Because no randomised data exist on the risk of venous thromboembolism with transdermal oestrogen, the relation between venous thromboembolism and the route of hormone replacement therapy was derived from these four observational studies. Transdermal oestrogen did not increase venous thromboembolism (pooled odds ratio 1.2, 0.9 to 1.7)—the upper 95% confidence interval for transdermal use was lower than the lowest 95% confidence interval for oral use. Risk of venous thromboembolism was not higher with transdermal oestrogen for women at higher risk of thrombosis who had either raised body mass index or prothrombotic mutations.

Oral oestrogens are associated with prothrombotic changes in factors involved in coagulation and fibrinolysis.5 Canonico and colleagues point out that whereas transdermal oestrogen has no effect, oral oestrogen increases plasma prothrombin fragment 1+2, lowers antithrombin concentrations, and causes an acquired resistance to activated protein C. They conclude that transdermal oestrogen seems to have little or no effect on haemostasis.1

However, the effect of the route of administration may be influenced by the type of oestrogen. The contraceptive patch, which was designed to deliver a relatively low dose of ethinyl estradiol (20 μg daily), was unexpectedly found to produce 60% higher concentrations in the serum than an oral 30 μg pill.6 A 450% increase in sex hormone binding globulin, a marker of high oestrogen exposure, has also been shown with use of the contraceptive patch.7 In addition, two of the three postmarketing studies, comparing the patch with a 30 μg or 35 μg oral contraceptive, showed a doubling of risk of venous thromboembolism with transdermal delivery.8 9

Do different types of hormone influence the risk of venous thromboembolism? Conjugated oestrogens and estradiol were used in both the observational and the randomised trials that showed increased risk. Estradiol was also the oestrogen used in the randomised study that found increased recurrence in women with previous venous thromboembolism.10 One observational study found no increase with esterified oestrogens.5 Whether the risk of venous thromboembolism for combined hormone replacement therapy is influenced by the type of progestogen, as in the oral contraceptive pill, also needs further investigation. The Esther study suggested that non-pregnane derivatives were associated with an increased risk whereas micronised progesterone and pregnane derivatives were not.4 Interestingly, the pregnane derivatives included medroxyprogesterone acetate, the progestogen in the combined arm of the women’s health initiative study.

Do we have any data on the effect of transdermal oestrogen on other outcomes?

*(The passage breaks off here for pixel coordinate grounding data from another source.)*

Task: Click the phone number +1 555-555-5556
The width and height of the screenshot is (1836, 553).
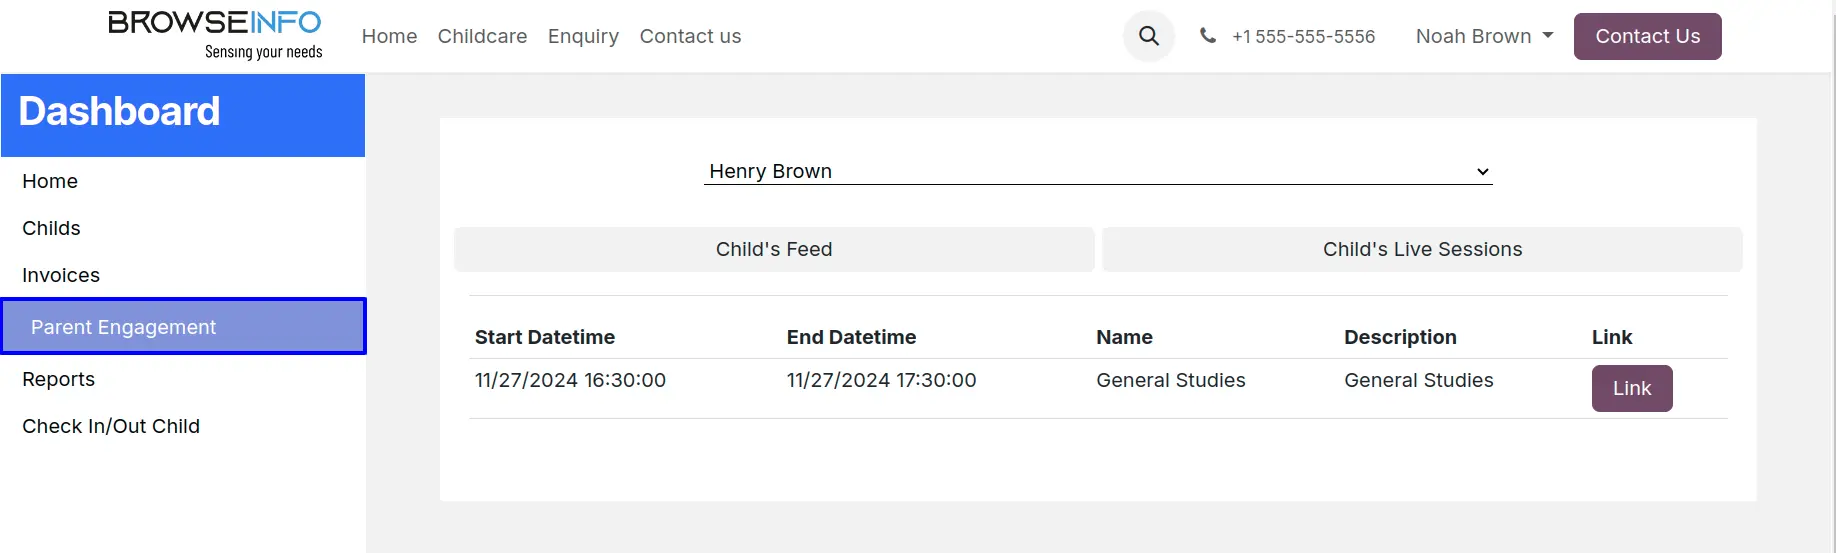Action: [1303, 36]
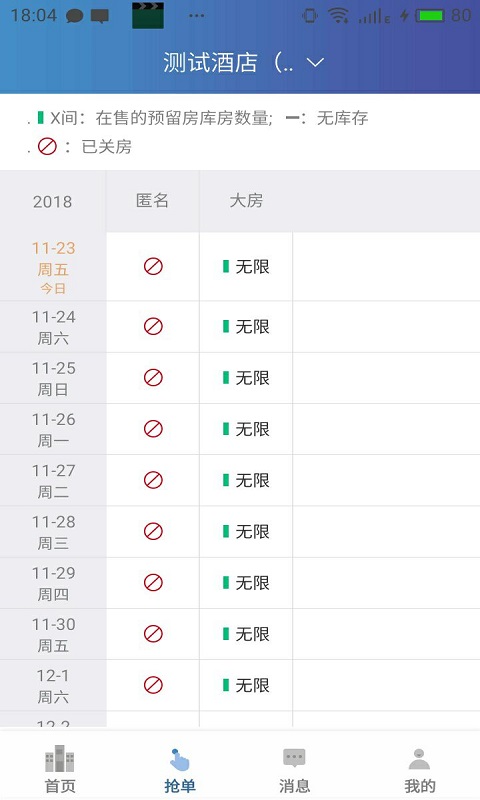Select 无限 inventory cell for 11-27
The height and width of the screenshot is (800, 480).
click(246, 480)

The Papworth study, which randomised women with angiographically confirmed ischaemic heart disease to transdermal therapy or placebo, found no significant difference in rates of cardiac events in the transdermal group.11 The million women observational study showed similar increased risks for transdermal and oral oestrogens with respect to breast cancer.12

What about the side effect profile of transdermal oestrogens compared with oral ones? The answer to this has been hampered by a lack of trials and by incomplete and non-standardised reporting.13 Transdermal hormone replacement therapy also costs more.

As Canonico and colleagues conclude, we need further investigation into the association between venous thromboembolism and transdermal oestrogen. In the meantime, we can advise healthy menopausal women aged 50-59 that the risk of venous thromboembolism with oral preparations is about 11 additional cases per 10 000 women per year for combined therapy and two additional cases per 10 000 women per year for oestrogen only.14 Because a dose response seems to exist, these absolute risks may be lower with lower doses of hormones.5 Women with previous venous thromboembolism or a mutation affecting prothrombin should be offered alternatives to oestrogen.